Mais, selon Alexandre Berthelot, jusqu’en 2015, bien après la signature du protocole, les “pratiques de distribution de pièces de récupération étaient toujours présentes”. “L’EFS le savait et l’ANSM ne disait rien. Concernant le disque tournant, Haemonetics a mis en place dès 2011 un processus de fabrication moins coûteux, mais très riche en résine phénolique, qui est hautement toxique. À ma connaissance, il n’y a pas eu d’informations auprès de l’ANSM concernant la modification du processus de fabrication. De toute façon, Haemonetics a fourni la composition de son disque il y a seulement quelques mois”, poursuit-il. Un an plus tôt, en février 2017, une nouvelle alerte était envoyée au ministère de la Santé. Parallèlement, une enquête de Mediapart jetait un pavé dans la mare en décrivant les pratiques de l’entreprise.

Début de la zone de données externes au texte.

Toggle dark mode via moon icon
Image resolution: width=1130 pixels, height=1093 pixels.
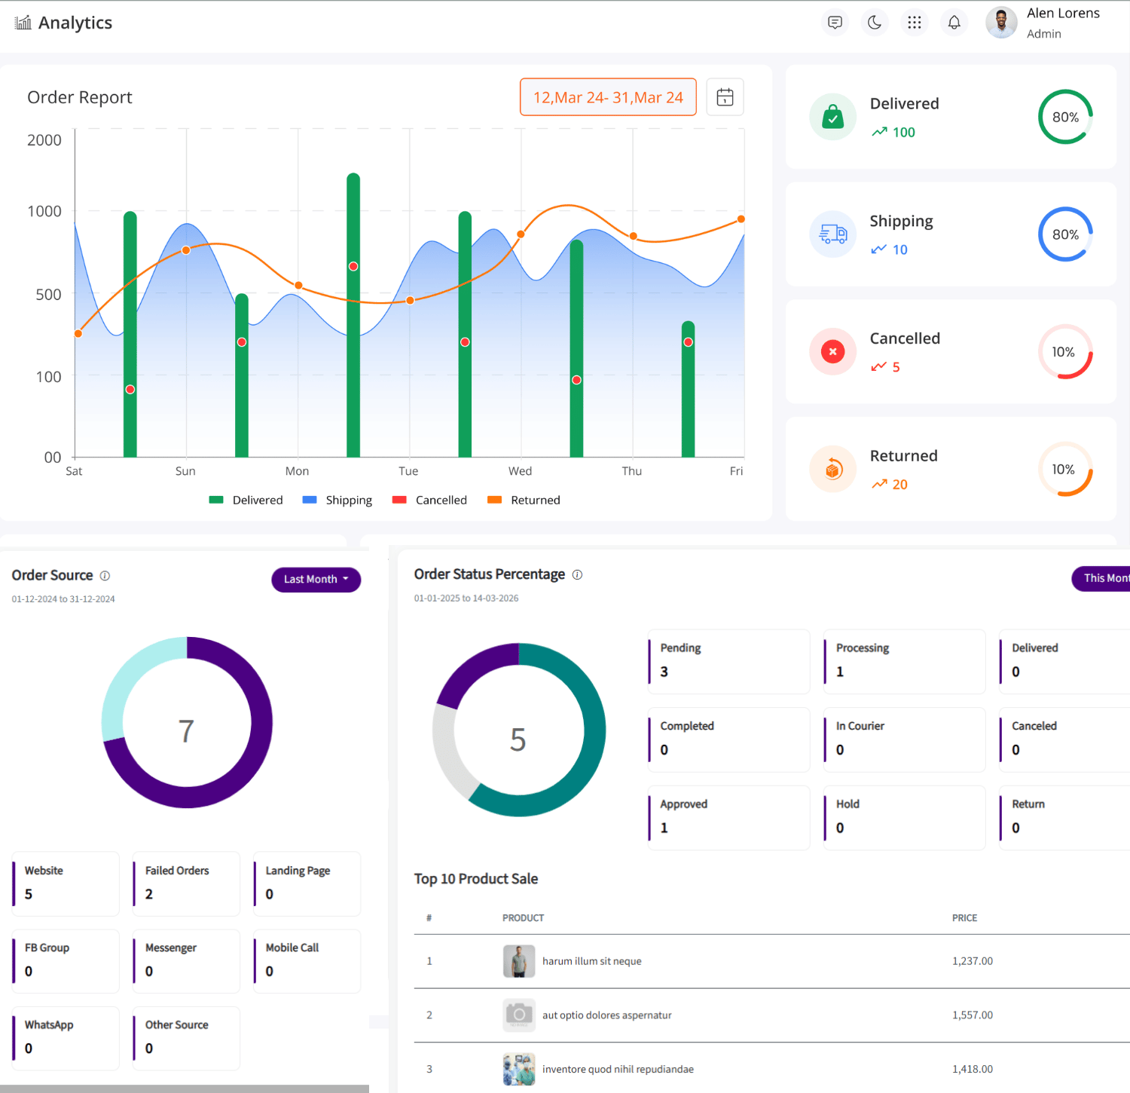pos(875,22)
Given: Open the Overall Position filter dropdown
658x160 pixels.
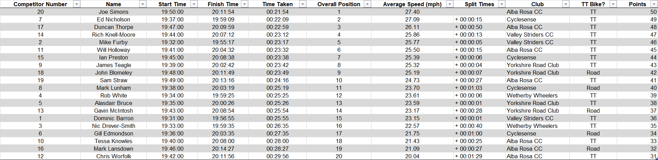Looking at the screenshot, I should [x=368, y=4].
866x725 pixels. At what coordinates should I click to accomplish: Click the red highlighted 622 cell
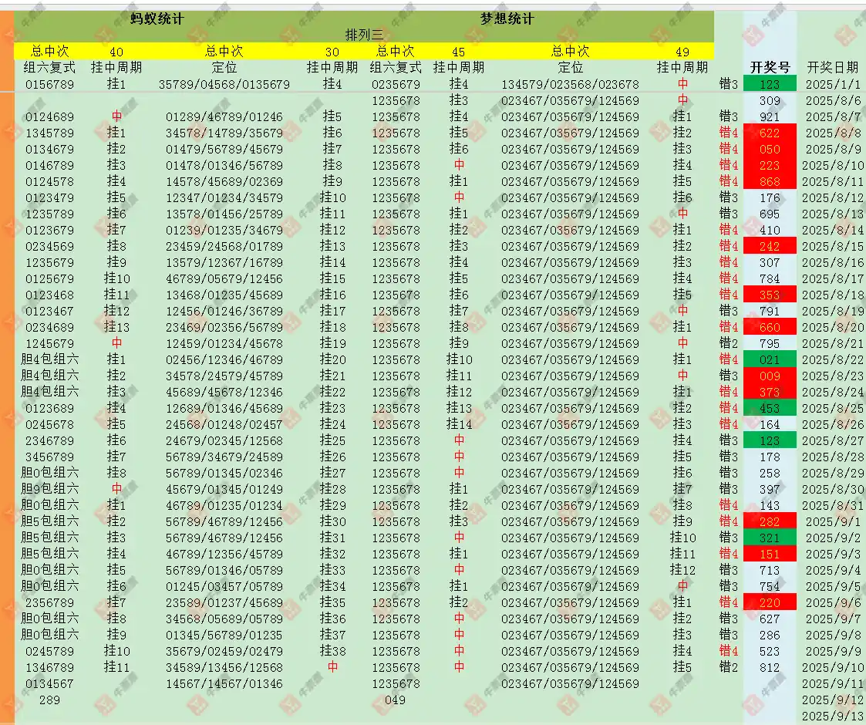click(770, 133)
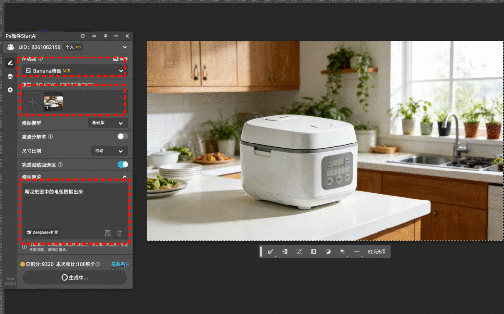Open the 修图模型 基础版 dropdown

click(108, 123)
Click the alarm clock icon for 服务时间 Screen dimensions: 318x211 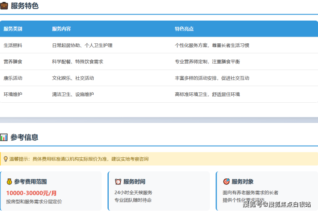click(118, 182)
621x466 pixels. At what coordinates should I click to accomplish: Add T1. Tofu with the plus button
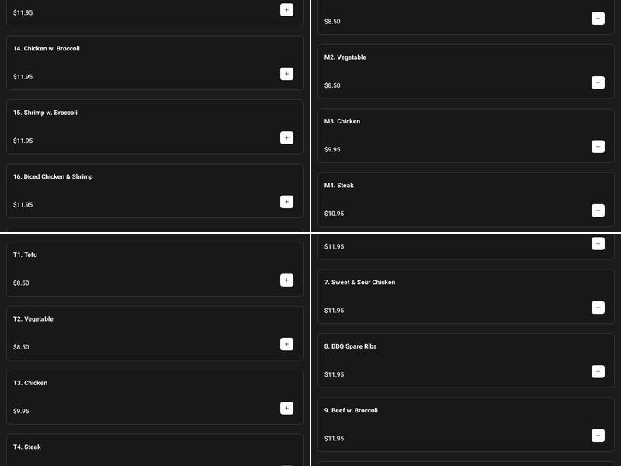tap(286, 280)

Les autorités sanitaires s’activeront, jusqu’à finalement considérer dans un rapport bénéfices/risques que “l’émission de microparticules provenant du dispositif médical à usage unique est possible, mais reste minime”, qu’il s’agit d’une “émission conforme aux normes sanitaires françaises et internationales en vigueur pour des produits similaires” et que “les autorités sanitaires françaises exercent une vigilance continue sur ces dispositifs de prélèvement”. Des arguments qui ne convaincront pas les lanceurs d’alerte, qui regrettent que l’ANSM n’évoque à aucun moment la composition du joint tournant. “Le fait de maintenir des appareils d’aphérèse avec des pièces d’occasion, au-delà du fait que c’est un non-respect du marché, peut engendrer une aggravation de la dangerosité des dispositifs”, s’inquiète Alexandre Berthelot. “Si vous utilisez des centrifugeuses d’occasion, qui ne sont pas contrôlées et sont en dehors des normes, cela peut provoquer une libération encore plus importante de particules qui sont issues du joint tournant du bol de la machine. J’ai l’avantage d’avoir une formation de toxicologue, et si le CSST a caractérisé le danger, l’évaluation du risque par l’ANSM n’a jamais été faite”. Ce mercredi, une plainte a été déposée au pôle santé du tribunal de grande instance de Paris. La plainte vise l’Etablissement français du sang, l’ANSM ainsi que tout co-auteur des faits pour “mise en danger de la vie d’autrui, tromperie aggravée et non-mise en oeuvre d’une procédure de retrait de rappel de produits de santé”.